Introduction


Robert Earl Burton founded The Fellowship of Friends in the San Francisco Bay Area in 1970.

Burton modeled his own group after that of Alex Horn, loosely borrowing from the Fourth Way teachings of Gurdjieff and Ouspensky. In recent years, the Fellowship has cast its net more broadly, embracing any spiritual tradition that includes (or can be interpreted to include) the notion of "presence."

The Fellowship of Friends exhibits the hallmarks of a "doomsday religious cult," wherein Burton exercises absolute authority, and demands loyalty and obedience. He warns that his is the only path to consciousness and eternal life.

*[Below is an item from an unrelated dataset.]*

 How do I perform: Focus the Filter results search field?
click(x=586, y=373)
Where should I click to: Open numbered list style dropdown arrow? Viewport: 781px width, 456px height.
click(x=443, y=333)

Invoking his gift of prophecy, he has over the years prepared his flock for great calamities (e.g. a depression in 1984, the fall of California in 1998, nuclear holocaust in 2006, and an ominous, yet unspecified new threat late in 2018.) While non-believers shall perish, Burton and his followers, through the direct intervention and guidance from 44 angels (including Burton's divine father, Leonardo da Vinci) will be spared, founding a new, and more perfect civilization.

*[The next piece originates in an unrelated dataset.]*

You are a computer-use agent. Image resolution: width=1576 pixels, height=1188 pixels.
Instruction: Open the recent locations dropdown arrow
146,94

Many regard Robert Earl Burton a narcissist and sociopath, surrounded by a largely greed- and power-driven inner circle. The following pages offer abundant evidence supporting that conclusion.

This archive draws
on official Fellowship publications and websites,
news archives, court documents, cult education and awareness forums, the (former) Fellowship Wikipedia page, the long-running Fellowship of Friends - Living Presence Discussion, the Internet Archive, the (former) Fellowship of Friends wiki project, and the editor's own 13-year experience in the Fellowship.

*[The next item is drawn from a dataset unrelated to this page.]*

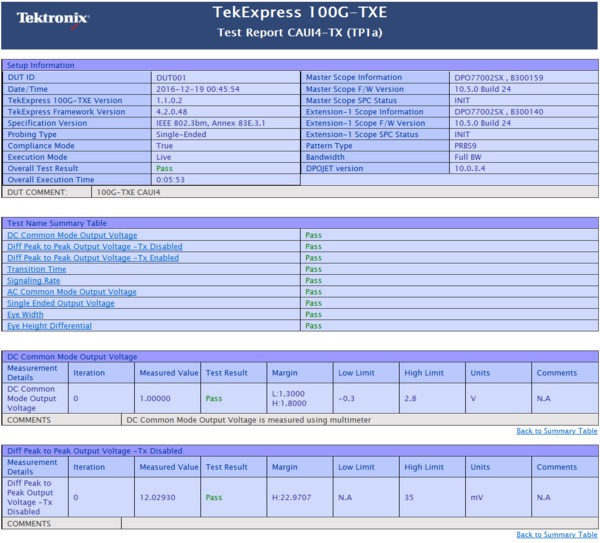Jump to the Transition Time test
600x543 pixels.
coord(37,269)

Presented in a reverse chronology, the Fellowship's history may be navigated via the "Blog Archive" located in the sidebar below.

Tuesday, March 9, 1982

The nursery school will have no connection to the Fellowship

[ed. - Fellowship of Friends denials and obfuscation began long ago. Here's a sample from 1982. This later evolved into the Fellowship-connected Lewis Carroll School. "The Lewis Carroll School Association" behind the school was governed by Fellowship members.]

Appeal-Democrat
"Board Deadlocks On Hill Nursery School"
Marysville-Yuba Appeal-Democrat
Tuesday, March 02, 1982
Yuba County Supervisors deadlocked 2-2 today on whether to permit a member of the Fellowship of Friends to operate a nursery school in Oregon House.

The tie vote in effect upheld a Planning Commission decision denying a use permit to operate the school, but the matter will be brought back before the board next week, when all five supervisors are expected to be present.

Supervisors George Deveraux and Charlie Parker voted against a motion of Supervisor John R. Dower to reverse the Planning Commission action and issue a use permit. The motion was supported by Supervisor Charles Center but with the absence of Supervisor Doug Waltz, the board deadlocked 2-2.

Peter Dragovich appealed the Planning denial of a permit to operate the school. Dragovich is a member of the Fellowship of Friends, which has large property holdings in the Oregon House area, but insisted that the school would have no connection with the Fellowship.

County Counsel Dennis Barlow advised the board that could not be considered in assessing his application for a use permit.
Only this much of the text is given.